Now you need to decide what kind of dog is right for you. Of course, there are many different breeds to choose from, but hopefully you can save your life by adopting your dog from a shelter or rescue organization. Although shelters often have purebred dogs, most are mixed breeds, which is the best breed if I ask Big Dog Names. Mongrels are beautiful, loving animals and are not bred improperly, so they always have fewer temperament and health issues than a purebred dog. This is good news! You don't have to commit to a "race" to get it.

But before you go to the asylum, you should answer the question: "Do I want a small or big dog?"

Even small dogs for shelters are very easy to adopt here, and as a mother of a BBD (big black dog), I have a weakness for naturally large dogs. I still had a puddle for about 17 years when I was growing up, so I also know that small dogs are also great. The decision between big and small is a lossless situation. It is just about choosing the best fit for you.

When making a decision, consider the following to help adopt an older dog:

  • It is not true that big dogs need large yards. It is a complete legend. If you find your dog exercising a lot, e.g. B. A nice long walk (which is good for you too!), You don't have a big garden - or a big house. Today most cities have dog parks. If you like both Frisbee's catches or games, you can get there at any time. So don't be discouraged from adopting big dogs because you don't have a big garden (or a garden). Even if you live in an apartment apartment, your big dog adapts well to the environment around you, unless you give it plenty of exercise. Click here for more!
  • Don't be fooled by your "puppy size". Remember that very small dogs exist as small puppies. Always, animal shelters take large dogs back because the people who call them say they don't know how big they will get. Just as a six-pound baby can grow into a six-foot tall man, a small puppy can grow to a hundred-pound adult! Before taking your new small bundle home, please inquire about its full weight when it is fully developed. That way, you wouldn't be surprised if his little puppy's paw becomes the big dog's leg - and his body will follow this example!
  • Do not plan to crate a large dog. It is not good to have a big dog in the crate. If you are away from home for a few hours and your big dog needs a lock, it is fine to lock it in the family room or kitchen.

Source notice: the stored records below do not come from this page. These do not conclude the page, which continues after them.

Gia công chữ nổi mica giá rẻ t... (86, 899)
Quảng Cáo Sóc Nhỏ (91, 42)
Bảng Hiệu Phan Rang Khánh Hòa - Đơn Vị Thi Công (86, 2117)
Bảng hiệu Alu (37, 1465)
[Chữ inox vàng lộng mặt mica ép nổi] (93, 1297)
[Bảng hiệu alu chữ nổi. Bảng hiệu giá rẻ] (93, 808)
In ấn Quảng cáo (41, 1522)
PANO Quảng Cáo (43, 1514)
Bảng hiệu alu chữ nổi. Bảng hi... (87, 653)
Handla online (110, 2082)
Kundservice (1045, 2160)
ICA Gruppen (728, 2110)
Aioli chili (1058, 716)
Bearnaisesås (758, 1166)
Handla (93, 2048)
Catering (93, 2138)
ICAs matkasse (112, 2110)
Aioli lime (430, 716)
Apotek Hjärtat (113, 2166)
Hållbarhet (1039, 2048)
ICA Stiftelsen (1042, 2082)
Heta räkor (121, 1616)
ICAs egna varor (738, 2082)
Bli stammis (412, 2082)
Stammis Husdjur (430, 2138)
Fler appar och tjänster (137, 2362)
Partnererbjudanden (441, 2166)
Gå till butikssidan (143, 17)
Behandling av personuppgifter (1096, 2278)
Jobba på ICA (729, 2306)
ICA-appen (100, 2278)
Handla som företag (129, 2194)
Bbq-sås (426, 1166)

Interrupting a large dog will prevent it from scrambling and growing during the day, which is essential. Such a ban would actually make a dog crazy and change his personality as well. So if you are not able to allow your big dog to walk in your house or apartment or walk in a big room, then you should not take a big dog. You would be better off choosing a small dog.
  • Beware of big dogs near children and young children. This is especially true when the dog is in the larger pup stage. It has nothing to do with the fear that your dog will be aggressive. This is simply because big dogs (especially if they are still puppies) can be very playful and do not necessarily know they have their own strengths. It is a precaution with any child or children to consider adding a large dog to their family.
  • Think about your lifestyle. This is actually the most important factor in deciding to adopt a small dog and a big dog. Are you the sporty type who wants to take your dog for a jog? Then a big dog is definitely for you. But if you are more of the type who likes your cute little bundle that leans into your lap while reading or reading a movie, it can be very impractical when Fido weighs 75 pounds!